Descripción del proyecto
The extremely long DNA molecules encoding complex genomes of higher eukaryotes must be organised inside the tiny volume of cells so that the genetic information can be read, maintained, and propagated across cell generations. Genomic DNA is folded into loops such that contacts between distant DNA elements can mediate transcriptional regulation or assembly of mechanically stiff mitotic chromosomes. Following DNA replication, each chromosome contains two DNA molecules, which interact with each other to support homology-directed repair during interphase and DNA compaction during mitosis.

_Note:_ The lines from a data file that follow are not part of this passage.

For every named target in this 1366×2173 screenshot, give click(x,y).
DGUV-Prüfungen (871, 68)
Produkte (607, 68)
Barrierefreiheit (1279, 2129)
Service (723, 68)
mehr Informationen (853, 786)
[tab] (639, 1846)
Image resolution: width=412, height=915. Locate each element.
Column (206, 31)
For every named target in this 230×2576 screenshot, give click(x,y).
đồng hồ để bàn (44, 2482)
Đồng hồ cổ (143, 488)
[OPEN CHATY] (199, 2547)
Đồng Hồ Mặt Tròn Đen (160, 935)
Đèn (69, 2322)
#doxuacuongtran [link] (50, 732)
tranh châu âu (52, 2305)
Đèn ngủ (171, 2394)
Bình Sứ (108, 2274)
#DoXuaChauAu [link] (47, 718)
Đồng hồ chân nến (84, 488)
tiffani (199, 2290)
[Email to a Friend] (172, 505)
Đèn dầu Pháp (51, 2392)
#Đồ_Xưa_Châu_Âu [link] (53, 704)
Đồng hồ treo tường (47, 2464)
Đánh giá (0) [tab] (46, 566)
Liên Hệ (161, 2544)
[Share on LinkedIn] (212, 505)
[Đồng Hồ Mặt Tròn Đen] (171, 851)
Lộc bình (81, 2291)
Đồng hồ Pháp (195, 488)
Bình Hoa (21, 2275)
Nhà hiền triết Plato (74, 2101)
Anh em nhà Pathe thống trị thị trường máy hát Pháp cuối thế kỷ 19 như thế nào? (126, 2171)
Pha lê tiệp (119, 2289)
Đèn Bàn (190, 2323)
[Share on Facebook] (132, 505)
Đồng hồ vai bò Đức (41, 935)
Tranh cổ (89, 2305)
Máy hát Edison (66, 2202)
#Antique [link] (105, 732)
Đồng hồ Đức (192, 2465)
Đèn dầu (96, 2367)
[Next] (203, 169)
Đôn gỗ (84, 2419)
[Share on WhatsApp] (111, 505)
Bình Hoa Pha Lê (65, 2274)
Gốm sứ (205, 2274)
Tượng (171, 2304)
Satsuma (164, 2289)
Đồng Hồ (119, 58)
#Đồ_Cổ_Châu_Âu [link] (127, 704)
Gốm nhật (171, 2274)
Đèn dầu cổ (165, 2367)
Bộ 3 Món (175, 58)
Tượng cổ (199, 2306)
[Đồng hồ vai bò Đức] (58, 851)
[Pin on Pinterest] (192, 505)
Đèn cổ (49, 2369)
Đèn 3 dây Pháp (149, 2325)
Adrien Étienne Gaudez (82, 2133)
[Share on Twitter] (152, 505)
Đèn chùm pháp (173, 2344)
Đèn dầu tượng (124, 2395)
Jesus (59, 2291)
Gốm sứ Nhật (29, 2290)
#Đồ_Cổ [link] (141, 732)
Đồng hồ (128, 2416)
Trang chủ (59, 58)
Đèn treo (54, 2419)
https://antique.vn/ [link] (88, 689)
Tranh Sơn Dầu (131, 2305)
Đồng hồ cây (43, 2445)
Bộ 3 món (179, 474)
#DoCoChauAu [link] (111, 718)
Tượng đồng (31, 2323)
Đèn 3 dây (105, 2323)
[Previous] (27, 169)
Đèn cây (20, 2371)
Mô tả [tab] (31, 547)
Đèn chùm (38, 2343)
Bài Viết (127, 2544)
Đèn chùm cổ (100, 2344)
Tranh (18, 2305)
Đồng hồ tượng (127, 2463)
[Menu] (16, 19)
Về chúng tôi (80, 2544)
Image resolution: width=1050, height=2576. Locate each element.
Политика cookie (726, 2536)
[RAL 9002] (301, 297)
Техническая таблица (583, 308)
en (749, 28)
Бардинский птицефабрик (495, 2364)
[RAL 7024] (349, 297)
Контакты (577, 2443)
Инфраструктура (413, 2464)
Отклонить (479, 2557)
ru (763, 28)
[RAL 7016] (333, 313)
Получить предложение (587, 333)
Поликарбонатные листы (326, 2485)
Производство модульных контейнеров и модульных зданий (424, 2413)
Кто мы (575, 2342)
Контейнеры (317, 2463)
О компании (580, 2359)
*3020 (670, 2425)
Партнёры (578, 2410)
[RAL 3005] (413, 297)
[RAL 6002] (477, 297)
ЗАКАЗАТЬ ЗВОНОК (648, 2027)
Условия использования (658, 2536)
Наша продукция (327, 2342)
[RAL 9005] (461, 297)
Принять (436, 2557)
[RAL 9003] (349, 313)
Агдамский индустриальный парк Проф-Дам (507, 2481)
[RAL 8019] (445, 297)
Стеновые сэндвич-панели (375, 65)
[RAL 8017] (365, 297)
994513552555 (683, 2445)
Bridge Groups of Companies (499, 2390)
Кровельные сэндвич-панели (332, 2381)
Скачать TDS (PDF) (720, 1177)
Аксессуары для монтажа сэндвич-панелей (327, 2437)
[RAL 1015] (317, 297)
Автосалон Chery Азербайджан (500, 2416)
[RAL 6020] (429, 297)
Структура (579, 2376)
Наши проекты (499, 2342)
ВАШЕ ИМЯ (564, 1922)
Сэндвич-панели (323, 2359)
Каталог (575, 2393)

Advances in sequencing technology and super-resolution microscopy have revealed the 3D structure of chromosomes with unprecedented resolution, but conventional methods cannot distinguish between the identical sequence present in replicated sister-chromatids. The Gerlich lab has recently developed a new sequencing-based technique termed sister-chromatid-sensitive (scs)Hi-C, which allows the discrimination of intra- from inter-molecular contacts in replicated chromosomes. However, scsHi-C can only inform on interaction probabilities and does not reveal the actual 3D structure in single cells.
Therefore, the aim of my proposed project is to establish a sister-chromatid-sensitive fluorescence in situ hybridisation (scsFISH) method for the highly multiplexed and automated detection of the 3D architecture of replicated genomes within individual cells. The ring-shaped cohesin complex is a key regulator of chromosome structure by forming loops within DNA molecules and by linking sister-chromatids. By depleting cohesin core subunits/regulators, I will use scsFISH to understand how cohesin structures replicated chromosomes. I will further investigate how sister-chromatid conformation influences the efficiency of homology-directed repair at double-strand breaks. My project will hence provide insights into the organisation of replicated genomes, with important implications for genomic integrity.